Tuesday, February 23, 2010

DAY FOURTY-NINE, A dark and sordid affair.



Pete and PETE left Charleston NC this morning at 10 am and headed down the intracoastal waterway. After talking to a wild and crazy Pirate/Captain of the neighboring ferry, they were warned about incoming weather. But, with no deliberation at all, they left immediately, loaded down with booty of various kinds.



Just as promised, on the horizon, they saw a storm approaching. The clouds unzipped, and over the next four hours, "pissed all over them".

The intracoastal is filled with wildlife refuge areas, spiderwebs of creeks, hills, and wildlife marshes. They motored all day in dead calm winds and steady rain. They anchored tonight in Rock Creek, off of the Ashepoo River, way out in the middle of nowhere.

They have begun drinking coffee again at the Marinas where they do laundry and shower. They put both Peters' clothing in the laundry together to save money. They didn't comment on any ways of saving money showering.



Weather girl asked them,"if there was anything you would have people send to you, what would it be?"

The answer,"Baked goods, maple syrup, mail, and more Baked goods."

Bloggers: There will be an address for shipping them stuff, like baked goods, coming soon, prepare your items now, so there is no delay with preparation, or baking, or letting the dough rise, etc.

Bloggers: Let's get some more followers! Post the URL to your facebook, corporate emails, bathroom stalls, etc.




From Peter Ver Ploeg:

We spent a great couple of days in Charleston, seeing the sights and relaxing in the warm weather. How warm? Warm enough for us to see our first (and second) bikini-clad sunbathers, events that have left us feeling good about life ever since. We made a token attempt to get some work done on the boat, caught up on sleep, and made the Saturday night rounds along King Street, the main drag in Charleston.

There are dolphins everywhere down here. We saw our first in North Carolina and have seen dolphins almost every day since then. While we were in Charleston, Pete and I saw them everyday from our dock, surfacing with noisy spouts and big swishes of water right outside our marina.

After two days and three nights in South Carolina, we were ready to push on. The weather forecast for this morning called for high winds and hard rain. A fellow mariner called a warning across the water to us too but, we reasoned we would be protected from the wind in the narrow byways of the Intracoastal. Furthermore rain, when its fifty degrees out, does not concern us. The Strolla could use a good rinse anyway. So, with a hearty sailor's laugh and a manly sailor's wave, we cast off the dock lines and boldly strode forth into the gathering gloom.

Fifteen minutes later, the rain began, light at first but slowly gaining in ferocity. It wasn't cold. It was actually rather refreshing initially. The wind, however, swung around to our bow, increasing in intensity with the rain, and driving it directly into our faces.
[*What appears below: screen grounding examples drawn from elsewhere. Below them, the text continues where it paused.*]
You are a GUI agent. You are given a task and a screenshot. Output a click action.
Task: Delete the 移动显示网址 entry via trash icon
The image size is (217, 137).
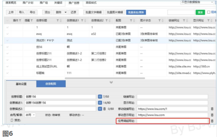[212, 115]
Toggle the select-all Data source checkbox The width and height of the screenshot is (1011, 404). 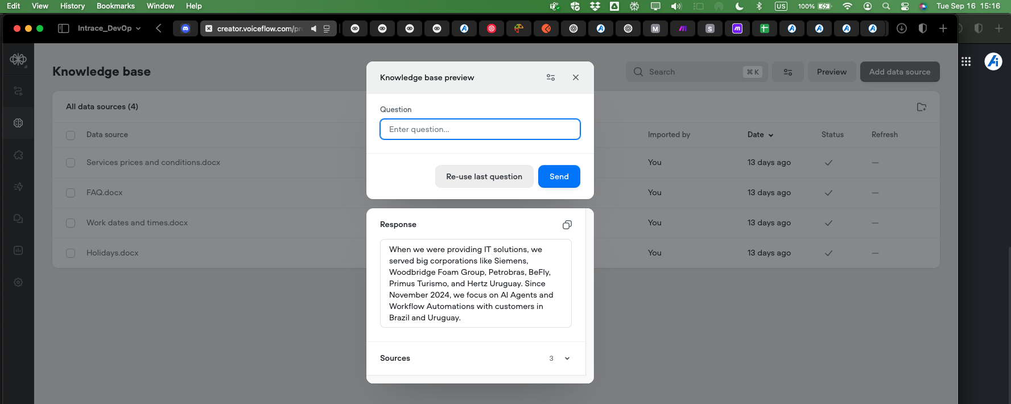(x=71, y=135)
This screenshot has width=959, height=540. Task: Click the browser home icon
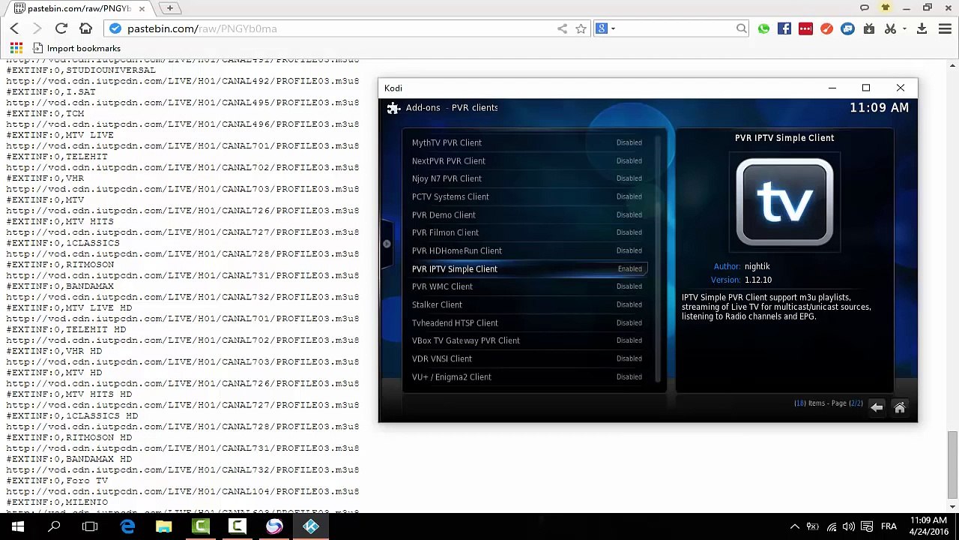[85, 29]
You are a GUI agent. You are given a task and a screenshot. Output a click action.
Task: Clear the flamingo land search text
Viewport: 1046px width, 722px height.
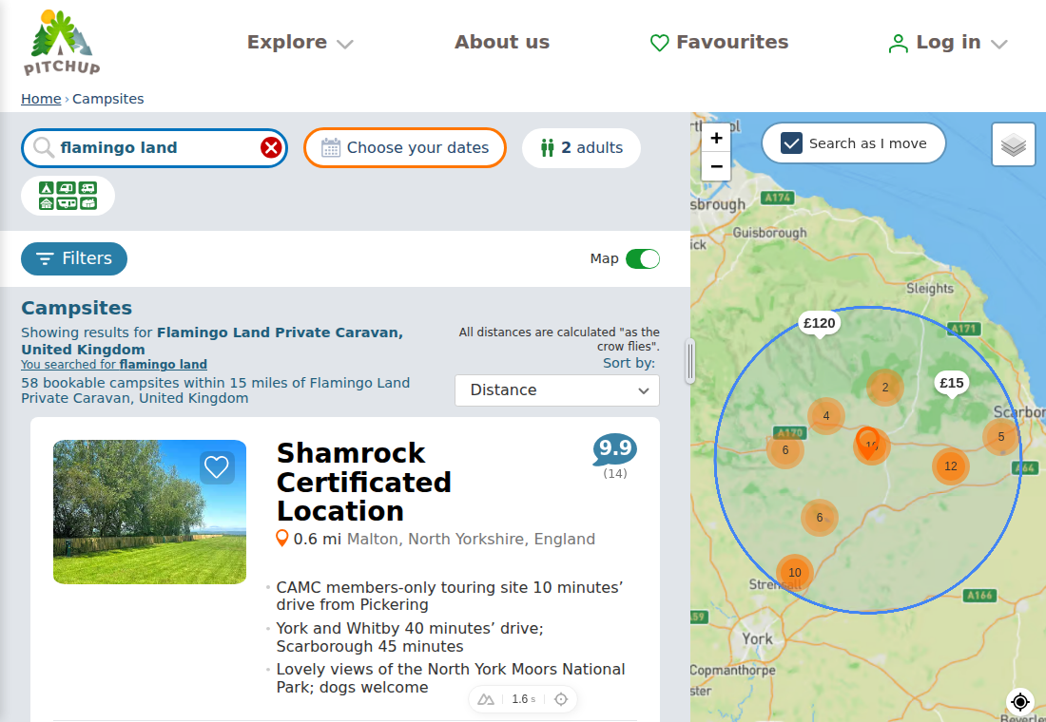271,147
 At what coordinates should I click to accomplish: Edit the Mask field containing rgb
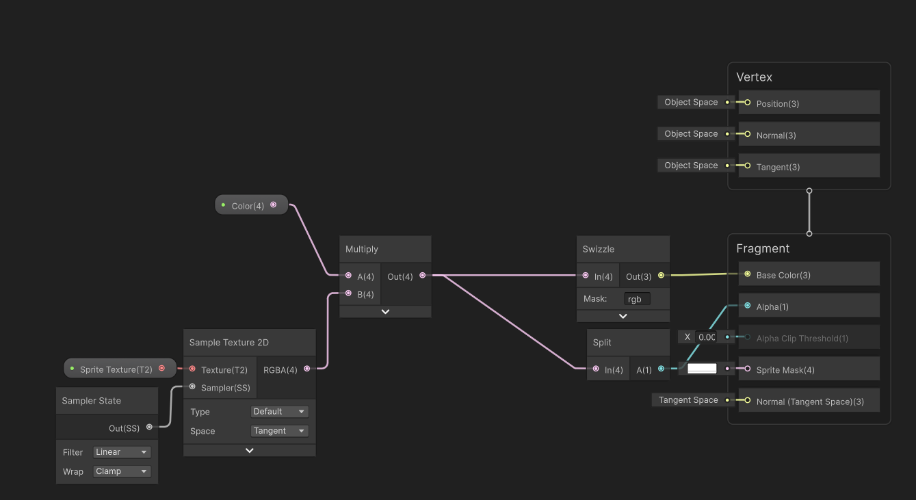(636, 298)
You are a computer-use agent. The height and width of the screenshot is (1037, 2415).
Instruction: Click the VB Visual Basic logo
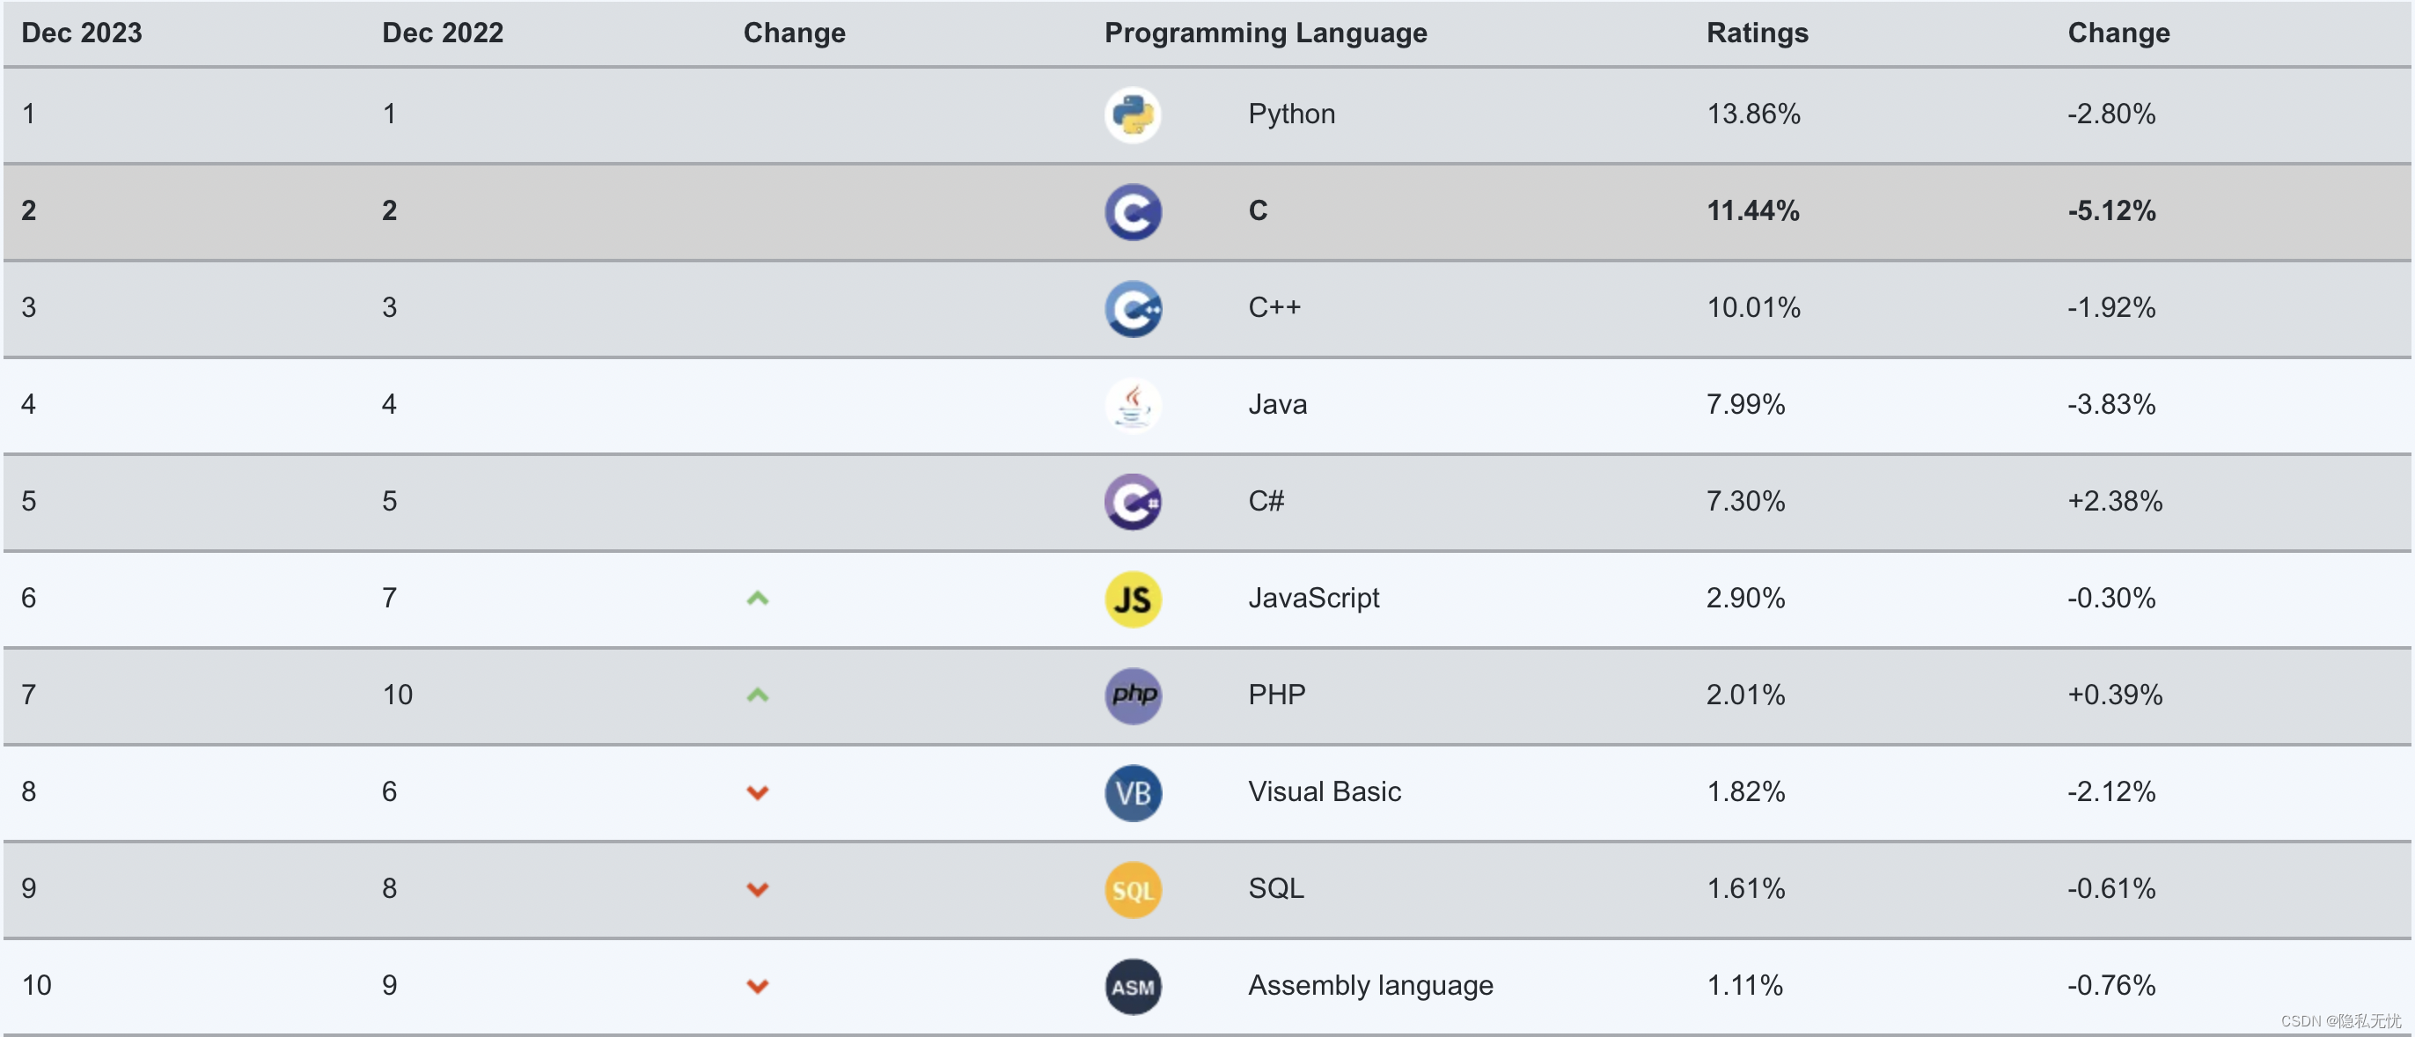1133,793
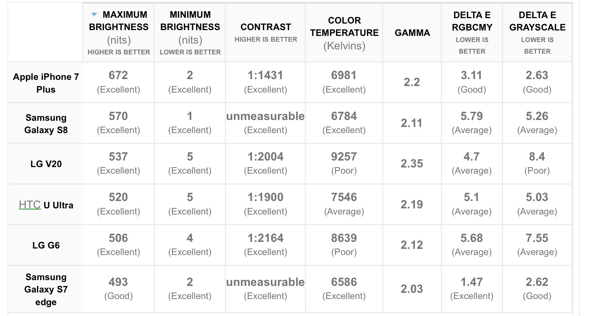Screen dimensions: 591x316
Task: Sort by Color Temperature column header
Action: click(x=344, y=33)
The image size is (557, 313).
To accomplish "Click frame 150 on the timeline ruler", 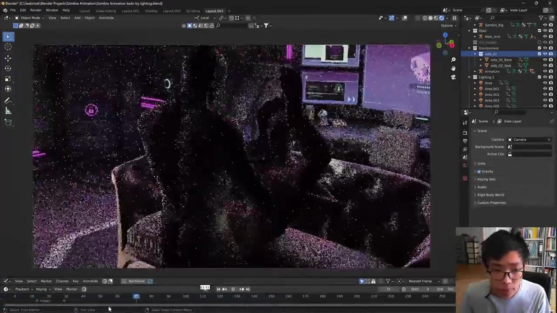I will 271,296.

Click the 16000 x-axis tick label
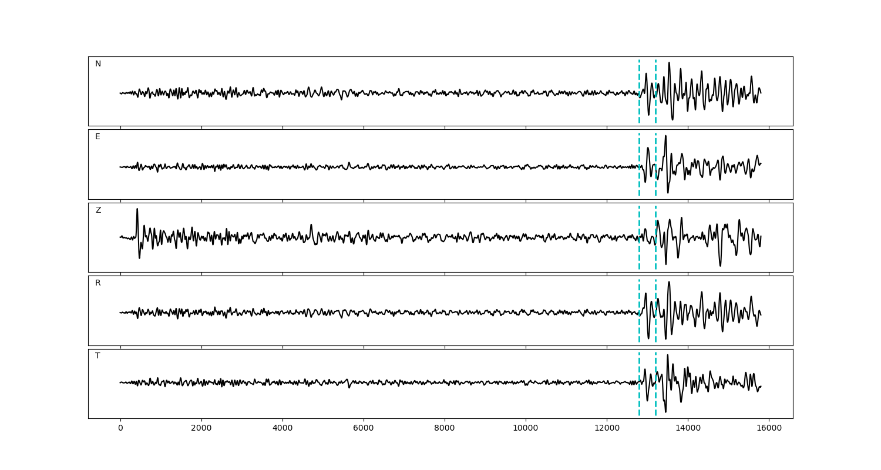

Standing at the helm, I could barely see. I had to keep my face down out of the wind, steering by compass, with only occasional peeks forward to spot course alterations and obstructions. Luckily, no one else seemed to feel like boating this morning so there were no other vessels to watch out for.


The rain tapered off and finally stopped altogether around mid afternoon. The route through South Carolina and into Georgia was beautiful, wild and remote. An intricate maze of rivers and creeks crisscrossed their way through and around vast swathes of marshland. Here and there, low hills rose out of the flats, every inch covered in lush green pine forest. From our view just above the water, they looked like the mossy backs of giant green turtles sleeping in the rippling brown grass. And birds, birds everywhere. To the usual crew of cormorants, gulls, terns, pelicans, and herons we can now add egrets, startlingly white against the brown winter landscape.


We found a nice anchorage just off the Ashepoo River, on Rock Creek. With anchor set, I shut down the motor for the night and listened for the familiar sound of the ignition alarm. Silence. The ignition light was off too. I checked the cabin lights, the navigation lights, the steaming lights. Nothing worked. Something seemed to be wrong. Without power, we couldn't restart the motor. There were twenty miles of marshland between us and the nearest town and the tidal river we were on was so narrow and winding there was no hope of sailing out.



Strangely enough, I wasn't worried. I watched the sunset and the dolphins thrashing around for their dinner, then took out my volt meter and headlamp and set to work, laboriously tracing my way through the ship's electrical connections. Within five minutes I'd found the problem. The boat has a master power switch. It has never worked and on our first day of ownership, Pete and I had turned it to "off" and left it there. This evening, for whatever reason, the switch had jiggled itself into working again. I turned it on and we were back in business.

1 comment:

  1. Nice work boys. Glad things are working out for you in classic Ver Pleog fashion.